## Aim of the exercise
According to the passage about Seville, which region is Seville the capital of?

## Passage for review

******************************

The capital of Andalucía is proud, beautiful and packed full of culture. Many civilizations have left their mark on this colorful ciudad, and Seville wears its heritage with pride. Its sensual blend of Islamic, Gothic and Renaissance architecture is on magnificent display in the royal palace and mighty cathedral. 

Beyond the elaborate mansions and verdant parks that Seville is most famous for, the city’s spirit thrives in countless tapas restaurants in bar-strewn plazas and along the banks of the Guadalquivir river. From soul-stirring flamenco to glorious gastronomy and gregarious neighborhoods, here are our 20 favorite things to do in Seville.

******************************

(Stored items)

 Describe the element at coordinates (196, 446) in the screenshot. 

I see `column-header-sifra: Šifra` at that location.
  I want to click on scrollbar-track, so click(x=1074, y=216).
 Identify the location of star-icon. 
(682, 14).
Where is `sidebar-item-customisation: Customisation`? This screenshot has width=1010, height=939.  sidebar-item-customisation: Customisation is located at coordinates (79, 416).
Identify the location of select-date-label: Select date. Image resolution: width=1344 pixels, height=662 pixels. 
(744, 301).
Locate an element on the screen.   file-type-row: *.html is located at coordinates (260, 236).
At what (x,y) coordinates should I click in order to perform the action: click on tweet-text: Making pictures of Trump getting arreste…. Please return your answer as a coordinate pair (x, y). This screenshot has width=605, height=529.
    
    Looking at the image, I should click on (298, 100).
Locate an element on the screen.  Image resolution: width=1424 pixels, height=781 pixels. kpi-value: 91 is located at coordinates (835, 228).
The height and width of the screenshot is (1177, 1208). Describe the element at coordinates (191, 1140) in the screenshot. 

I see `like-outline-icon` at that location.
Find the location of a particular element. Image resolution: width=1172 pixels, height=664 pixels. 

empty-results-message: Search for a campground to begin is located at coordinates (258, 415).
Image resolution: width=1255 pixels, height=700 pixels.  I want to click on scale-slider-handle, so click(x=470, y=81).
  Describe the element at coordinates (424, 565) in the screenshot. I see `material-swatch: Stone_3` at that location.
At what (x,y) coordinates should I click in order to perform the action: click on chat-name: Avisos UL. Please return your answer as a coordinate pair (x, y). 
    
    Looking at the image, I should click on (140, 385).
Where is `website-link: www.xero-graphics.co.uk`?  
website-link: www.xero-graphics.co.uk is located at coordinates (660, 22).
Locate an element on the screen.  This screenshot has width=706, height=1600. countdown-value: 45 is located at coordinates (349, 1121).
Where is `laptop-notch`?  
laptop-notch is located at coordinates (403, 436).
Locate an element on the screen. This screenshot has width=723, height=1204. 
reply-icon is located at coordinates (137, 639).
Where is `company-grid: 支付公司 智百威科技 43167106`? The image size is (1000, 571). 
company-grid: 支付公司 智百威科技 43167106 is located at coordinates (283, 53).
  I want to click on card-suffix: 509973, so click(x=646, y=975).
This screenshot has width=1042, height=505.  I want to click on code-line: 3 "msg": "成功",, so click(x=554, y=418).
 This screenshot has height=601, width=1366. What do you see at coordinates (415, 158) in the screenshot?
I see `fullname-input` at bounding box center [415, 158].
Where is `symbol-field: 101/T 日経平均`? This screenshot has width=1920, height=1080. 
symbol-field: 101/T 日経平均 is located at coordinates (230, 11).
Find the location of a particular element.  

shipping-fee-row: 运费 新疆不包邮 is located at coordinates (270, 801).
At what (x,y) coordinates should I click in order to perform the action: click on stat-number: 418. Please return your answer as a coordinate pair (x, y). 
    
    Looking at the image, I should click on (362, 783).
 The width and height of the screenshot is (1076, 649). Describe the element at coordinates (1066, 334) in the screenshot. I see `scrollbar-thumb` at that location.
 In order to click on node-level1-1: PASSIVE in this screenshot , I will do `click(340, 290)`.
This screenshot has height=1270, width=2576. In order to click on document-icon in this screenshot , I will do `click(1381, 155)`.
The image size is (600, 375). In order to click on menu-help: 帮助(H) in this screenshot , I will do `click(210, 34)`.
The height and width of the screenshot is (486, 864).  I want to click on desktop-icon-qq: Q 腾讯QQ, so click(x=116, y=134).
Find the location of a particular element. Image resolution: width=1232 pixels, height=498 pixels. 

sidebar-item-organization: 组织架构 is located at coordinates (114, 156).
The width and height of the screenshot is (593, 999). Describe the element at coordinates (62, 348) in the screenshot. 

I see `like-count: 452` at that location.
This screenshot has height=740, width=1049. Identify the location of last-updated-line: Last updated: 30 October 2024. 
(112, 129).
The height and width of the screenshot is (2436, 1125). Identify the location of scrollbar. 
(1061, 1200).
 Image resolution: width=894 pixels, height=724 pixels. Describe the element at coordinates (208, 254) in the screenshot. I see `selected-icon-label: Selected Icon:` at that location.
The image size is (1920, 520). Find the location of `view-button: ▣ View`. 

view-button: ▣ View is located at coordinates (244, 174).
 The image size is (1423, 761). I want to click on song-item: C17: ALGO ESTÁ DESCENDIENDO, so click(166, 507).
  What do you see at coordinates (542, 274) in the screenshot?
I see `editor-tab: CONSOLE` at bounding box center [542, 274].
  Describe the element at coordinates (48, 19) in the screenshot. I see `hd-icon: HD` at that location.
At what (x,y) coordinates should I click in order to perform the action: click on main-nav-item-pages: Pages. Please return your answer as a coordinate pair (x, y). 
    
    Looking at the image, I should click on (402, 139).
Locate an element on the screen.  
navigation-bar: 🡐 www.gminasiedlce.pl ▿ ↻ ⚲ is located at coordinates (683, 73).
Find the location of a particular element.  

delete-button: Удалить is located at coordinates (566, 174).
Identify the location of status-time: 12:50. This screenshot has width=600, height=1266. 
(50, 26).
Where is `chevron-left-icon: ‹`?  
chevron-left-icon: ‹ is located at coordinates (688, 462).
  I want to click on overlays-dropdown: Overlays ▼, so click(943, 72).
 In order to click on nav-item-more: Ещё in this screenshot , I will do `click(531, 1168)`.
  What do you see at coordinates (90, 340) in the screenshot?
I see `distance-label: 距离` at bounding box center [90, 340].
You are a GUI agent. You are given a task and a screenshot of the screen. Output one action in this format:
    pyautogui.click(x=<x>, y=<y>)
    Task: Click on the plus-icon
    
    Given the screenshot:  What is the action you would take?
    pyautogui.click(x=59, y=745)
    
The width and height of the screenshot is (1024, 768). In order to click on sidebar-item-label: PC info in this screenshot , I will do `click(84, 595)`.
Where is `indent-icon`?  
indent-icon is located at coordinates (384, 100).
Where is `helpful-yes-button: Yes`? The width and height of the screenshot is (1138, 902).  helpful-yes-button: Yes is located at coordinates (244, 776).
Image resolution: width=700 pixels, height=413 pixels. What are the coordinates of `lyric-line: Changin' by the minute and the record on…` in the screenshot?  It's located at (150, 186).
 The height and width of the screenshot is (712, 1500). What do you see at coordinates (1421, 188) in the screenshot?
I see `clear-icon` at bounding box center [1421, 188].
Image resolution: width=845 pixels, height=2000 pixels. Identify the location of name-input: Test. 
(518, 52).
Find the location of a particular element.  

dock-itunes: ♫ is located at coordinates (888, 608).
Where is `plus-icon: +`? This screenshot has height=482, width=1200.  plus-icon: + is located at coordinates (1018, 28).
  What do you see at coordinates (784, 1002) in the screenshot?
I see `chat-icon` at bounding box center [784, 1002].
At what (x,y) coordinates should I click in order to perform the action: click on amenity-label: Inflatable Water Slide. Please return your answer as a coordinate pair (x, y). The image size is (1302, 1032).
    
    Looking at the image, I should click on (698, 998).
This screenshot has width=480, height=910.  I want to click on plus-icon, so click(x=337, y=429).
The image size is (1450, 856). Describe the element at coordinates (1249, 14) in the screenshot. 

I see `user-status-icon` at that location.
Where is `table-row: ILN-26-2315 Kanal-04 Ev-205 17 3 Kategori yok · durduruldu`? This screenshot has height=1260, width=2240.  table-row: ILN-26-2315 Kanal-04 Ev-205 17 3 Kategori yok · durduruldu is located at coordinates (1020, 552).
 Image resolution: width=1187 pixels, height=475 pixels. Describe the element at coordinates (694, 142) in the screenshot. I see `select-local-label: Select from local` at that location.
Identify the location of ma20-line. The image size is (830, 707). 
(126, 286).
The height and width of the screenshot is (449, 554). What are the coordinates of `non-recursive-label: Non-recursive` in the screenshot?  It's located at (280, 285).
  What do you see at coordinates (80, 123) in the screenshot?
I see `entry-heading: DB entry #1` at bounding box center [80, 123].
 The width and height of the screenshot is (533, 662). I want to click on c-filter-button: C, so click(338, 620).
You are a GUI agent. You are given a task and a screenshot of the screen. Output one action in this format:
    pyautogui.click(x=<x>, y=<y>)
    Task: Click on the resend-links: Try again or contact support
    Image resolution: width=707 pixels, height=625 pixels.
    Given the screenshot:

******************************

## Exercise response
Andalucía